How many lines of the records below contain the word "computer"? Answer with the number alone.
Top of Dataset records
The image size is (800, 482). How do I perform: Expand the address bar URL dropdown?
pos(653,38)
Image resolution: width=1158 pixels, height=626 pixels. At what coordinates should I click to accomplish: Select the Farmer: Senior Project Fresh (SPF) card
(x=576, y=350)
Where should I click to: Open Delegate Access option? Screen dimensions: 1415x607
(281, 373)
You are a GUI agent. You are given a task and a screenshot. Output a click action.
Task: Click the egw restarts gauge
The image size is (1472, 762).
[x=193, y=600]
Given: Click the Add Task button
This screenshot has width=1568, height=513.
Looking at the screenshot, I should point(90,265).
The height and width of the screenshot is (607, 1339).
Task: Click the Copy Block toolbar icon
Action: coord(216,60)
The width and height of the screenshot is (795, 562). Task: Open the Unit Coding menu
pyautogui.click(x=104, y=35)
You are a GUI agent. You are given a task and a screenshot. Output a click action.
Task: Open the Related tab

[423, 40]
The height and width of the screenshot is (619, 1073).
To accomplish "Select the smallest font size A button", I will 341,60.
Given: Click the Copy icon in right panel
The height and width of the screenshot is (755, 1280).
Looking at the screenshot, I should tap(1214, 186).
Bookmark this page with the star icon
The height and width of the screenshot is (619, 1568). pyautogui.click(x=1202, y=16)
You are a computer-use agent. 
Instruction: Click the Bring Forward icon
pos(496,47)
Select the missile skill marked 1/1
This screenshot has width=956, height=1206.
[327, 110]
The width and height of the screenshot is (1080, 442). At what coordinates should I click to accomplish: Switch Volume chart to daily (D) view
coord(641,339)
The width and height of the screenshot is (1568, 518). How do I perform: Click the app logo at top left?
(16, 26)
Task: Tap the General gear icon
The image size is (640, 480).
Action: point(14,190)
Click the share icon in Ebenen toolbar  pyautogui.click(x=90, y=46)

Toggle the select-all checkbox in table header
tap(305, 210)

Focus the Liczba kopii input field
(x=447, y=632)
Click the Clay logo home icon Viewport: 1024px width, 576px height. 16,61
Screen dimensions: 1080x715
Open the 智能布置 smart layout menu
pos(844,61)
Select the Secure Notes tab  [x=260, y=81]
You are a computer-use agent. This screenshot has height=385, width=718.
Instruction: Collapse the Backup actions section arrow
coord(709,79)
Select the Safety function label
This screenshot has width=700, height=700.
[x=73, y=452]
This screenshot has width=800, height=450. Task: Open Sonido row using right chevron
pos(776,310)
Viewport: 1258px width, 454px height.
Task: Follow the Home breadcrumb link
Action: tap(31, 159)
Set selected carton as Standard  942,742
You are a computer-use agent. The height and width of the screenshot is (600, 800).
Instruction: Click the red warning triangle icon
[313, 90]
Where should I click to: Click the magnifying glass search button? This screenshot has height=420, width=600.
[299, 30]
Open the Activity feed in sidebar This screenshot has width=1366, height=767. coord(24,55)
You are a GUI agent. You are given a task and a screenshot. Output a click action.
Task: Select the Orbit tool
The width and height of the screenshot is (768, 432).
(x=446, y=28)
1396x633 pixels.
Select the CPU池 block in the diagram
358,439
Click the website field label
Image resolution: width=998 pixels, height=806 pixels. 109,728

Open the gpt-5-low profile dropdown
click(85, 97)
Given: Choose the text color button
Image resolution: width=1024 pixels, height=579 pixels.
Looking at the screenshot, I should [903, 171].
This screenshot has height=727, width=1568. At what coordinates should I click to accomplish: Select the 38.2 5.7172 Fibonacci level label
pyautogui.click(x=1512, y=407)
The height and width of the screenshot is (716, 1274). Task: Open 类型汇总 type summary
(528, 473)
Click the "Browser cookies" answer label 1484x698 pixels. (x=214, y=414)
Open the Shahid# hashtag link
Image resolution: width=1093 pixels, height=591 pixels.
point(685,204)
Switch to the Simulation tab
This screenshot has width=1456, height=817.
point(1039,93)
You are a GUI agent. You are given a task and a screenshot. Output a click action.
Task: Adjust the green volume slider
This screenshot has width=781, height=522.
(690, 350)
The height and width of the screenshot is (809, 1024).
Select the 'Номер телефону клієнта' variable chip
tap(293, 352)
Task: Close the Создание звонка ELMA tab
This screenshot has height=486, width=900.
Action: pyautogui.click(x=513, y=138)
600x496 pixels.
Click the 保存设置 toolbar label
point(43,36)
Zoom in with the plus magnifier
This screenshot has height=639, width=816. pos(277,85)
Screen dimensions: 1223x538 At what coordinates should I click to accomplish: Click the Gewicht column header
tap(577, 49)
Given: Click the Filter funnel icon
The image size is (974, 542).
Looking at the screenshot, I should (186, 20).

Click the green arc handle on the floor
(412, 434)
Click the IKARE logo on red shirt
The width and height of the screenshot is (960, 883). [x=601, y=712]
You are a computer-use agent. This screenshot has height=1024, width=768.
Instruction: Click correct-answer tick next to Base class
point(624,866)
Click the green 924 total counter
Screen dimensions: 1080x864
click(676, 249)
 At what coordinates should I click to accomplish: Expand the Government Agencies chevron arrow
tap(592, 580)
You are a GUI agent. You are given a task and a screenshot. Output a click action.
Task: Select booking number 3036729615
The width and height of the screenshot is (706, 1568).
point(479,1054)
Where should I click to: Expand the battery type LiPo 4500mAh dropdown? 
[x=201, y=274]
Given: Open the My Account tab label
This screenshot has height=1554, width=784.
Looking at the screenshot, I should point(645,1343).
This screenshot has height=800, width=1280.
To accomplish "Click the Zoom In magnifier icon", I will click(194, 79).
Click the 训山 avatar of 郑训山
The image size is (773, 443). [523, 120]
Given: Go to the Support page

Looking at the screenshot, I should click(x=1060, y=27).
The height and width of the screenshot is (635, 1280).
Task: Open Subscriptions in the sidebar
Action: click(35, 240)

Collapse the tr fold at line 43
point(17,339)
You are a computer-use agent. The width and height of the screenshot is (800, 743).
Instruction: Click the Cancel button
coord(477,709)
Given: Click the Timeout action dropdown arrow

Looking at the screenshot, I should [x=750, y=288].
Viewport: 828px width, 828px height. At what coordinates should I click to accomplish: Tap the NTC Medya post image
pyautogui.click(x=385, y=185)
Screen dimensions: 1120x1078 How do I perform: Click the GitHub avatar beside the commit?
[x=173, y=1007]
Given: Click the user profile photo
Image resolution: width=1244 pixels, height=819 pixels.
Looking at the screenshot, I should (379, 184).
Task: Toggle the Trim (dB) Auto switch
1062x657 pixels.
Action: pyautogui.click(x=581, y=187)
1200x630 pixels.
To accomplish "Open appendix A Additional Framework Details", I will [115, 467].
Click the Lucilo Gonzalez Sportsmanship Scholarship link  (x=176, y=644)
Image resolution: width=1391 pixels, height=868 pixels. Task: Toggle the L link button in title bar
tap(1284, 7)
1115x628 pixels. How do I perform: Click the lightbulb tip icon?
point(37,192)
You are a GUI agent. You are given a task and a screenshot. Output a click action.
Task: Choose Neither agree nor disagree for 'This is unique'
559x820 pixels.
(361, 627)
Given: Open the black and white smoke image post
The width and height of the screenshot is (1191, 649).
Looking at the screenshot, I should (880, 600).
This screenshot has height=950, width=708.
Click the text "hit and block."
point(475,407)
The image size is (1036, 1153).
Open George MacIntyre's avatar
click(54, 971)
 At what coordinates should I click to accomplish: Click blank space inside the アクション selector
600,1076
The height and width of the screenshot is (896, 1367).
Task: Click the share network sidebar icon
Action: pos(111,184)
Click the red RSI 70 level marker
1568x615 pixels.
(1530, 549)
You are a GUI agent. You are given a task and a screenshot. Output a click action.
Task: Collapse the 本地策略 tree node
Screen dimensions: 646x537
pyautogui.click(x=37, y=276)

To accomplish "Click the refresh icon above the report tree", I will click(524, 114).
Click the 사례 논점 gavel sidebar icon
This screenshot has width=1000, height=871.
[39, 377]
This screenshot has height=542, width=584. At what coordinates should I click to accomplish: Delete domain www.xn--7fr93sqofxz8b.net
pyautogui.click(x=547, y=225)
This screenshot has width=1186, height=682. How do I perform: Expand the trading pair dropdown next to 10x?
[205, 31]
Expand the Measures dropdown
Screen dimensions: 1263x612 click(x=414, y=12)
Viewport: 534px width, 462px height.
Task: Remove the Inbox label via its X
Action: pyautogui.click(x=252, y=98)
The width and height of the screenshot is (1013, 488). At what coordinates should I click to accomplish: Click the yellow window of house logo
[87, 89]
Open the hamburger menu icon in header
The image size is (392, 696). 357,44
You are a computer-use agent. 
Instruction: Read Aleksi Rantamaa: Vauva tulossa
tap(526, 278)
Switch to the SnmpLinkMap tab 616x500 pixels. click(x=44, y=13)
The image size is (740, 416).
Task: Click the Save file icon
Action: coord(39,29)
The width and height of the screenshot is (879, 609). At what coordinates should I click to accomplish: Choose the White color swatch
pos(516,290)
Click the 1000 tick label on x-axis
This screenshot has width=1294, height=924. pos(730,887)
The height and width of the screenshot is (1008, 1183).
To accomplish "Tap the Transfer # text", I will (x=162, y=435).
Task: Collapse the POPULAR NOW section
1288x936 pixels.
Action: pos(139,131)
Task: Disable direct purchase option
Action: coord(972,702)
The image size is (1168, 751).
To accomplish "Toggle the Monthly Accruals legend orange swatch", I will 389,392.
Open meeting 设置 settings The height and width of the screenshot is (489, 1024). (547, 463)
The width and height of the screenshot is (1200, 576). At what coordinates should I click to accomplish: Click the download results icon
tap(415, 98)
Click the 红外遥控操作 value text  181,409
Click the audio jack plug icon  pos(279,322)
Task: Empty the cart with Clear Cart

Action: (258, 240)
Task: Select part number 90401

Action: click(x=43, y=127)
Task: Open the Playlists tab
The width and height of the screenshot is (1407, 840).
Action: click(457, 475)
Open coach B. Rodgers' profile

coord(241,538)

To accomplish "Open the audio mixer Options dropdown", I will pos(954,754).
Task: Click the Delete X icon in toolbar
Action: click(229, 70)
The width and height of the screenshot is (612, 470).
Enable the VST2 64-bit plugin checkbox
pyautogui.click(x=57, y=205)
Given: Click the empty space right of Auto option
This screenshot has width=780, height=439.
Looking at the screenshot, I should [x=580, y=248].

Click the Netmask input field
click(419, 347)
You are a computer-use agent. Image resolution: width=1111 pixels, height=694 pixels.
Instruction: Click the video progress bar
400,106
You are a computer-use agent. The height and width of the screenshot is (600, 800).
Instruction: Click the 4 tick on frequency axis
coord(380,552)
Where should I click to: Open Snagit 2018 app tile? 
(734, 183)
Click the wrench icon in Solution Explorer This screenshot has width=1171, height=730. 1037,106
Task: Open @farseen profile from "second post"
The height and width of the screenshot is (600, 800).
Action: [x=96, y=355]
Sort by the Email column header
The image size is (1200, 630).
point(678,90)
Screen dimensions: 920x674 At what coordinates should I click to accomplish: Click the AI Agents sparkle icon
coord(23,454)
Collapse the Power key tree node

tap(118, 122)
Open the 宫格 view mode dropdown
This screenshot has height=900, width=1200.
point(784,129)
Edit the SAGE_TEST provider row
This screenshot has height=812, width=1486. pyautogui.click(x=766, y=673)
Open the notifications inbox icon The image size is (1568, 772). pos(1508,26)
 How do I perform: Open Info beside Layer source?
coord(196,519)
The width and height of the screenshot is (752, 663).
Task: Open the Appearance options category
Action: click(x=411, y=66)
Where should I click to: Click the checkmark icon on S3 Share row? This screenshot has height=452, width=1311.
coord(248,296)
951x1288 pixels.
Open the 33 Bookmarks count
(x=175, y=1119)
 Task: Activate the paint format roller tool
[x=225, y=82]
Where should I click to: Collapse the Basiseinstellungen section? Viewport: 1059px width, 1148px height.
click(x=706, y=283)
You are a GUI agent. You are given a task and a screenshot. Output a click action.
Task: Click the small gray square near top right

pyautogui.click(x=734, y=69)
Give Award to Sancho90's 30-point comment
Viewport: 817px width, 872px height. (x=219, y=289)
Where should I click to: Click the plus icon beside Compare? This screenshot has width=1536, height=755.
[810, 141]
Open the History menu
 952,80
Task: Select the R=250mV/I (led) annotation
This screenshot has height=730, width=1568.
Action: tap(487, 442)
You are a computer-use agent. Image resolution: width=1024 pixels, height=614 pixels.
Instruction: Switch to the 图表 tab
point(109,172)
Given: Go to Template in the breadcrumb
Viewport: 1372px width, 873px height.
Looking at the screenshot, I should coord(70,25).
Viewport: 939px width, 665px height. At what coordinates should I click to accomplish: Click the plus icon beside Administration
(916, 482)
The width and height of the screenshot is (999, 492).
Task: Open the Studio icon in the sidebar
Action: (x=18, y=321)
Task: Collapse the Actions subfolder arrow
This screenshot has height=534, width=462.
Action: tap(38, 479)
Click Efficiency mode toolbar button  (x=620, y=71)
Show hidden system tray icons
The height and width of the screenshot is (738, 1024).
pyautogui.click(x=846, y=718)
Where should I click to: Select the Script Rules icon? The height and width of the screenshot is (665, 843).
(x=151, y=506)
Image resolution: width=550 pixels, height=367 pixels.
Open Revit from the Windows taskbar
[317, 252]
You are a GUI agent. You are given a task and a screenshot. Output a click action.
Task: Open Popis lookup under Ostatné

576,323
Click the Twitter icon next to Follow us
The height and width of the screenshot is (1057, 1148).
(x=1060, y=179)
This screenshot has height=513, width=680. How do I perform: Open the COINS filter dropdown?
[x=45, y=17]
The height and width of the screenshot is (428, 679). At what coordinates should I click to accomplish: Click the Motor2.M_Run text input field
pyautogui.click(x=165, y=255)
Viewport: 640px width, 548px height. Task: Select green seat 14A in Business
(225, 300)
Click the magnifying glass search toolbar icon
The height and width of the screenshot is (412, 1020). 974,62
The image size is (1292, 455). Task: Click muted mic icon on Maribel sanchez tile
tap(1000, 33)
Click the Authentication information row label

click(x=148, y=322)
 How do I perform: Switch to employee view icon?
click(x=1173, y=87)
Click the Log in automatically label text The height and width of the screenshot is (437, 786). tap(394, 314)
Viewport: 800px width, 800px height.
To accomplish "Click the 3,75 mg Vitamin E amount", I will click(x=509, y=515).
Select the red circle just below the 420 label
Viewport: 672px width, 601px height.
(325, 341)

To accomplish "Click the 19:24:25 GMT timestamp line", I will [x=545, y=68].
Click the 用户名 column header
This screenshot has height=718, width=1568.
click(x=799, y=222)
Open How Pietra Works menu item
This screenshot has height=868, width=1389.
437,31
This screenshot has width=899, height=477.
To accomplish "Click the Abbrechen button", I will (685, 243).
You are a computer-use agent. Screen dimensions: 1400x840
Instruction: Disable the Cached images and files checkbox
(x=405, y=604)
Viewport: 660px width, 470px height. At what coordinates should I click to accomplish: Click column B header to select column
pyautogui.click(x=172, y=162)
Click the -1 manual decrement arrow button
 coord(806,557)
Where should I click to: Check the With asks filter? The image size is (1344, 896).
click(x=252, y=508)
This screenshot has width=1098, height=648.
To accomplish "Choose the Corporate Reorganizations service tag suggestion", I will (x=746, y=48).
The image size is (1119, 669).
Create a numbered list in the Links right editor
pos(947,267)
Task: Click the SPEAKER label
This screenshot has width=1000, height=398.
Bottom of Dataset records
_Solution for this exercise_
10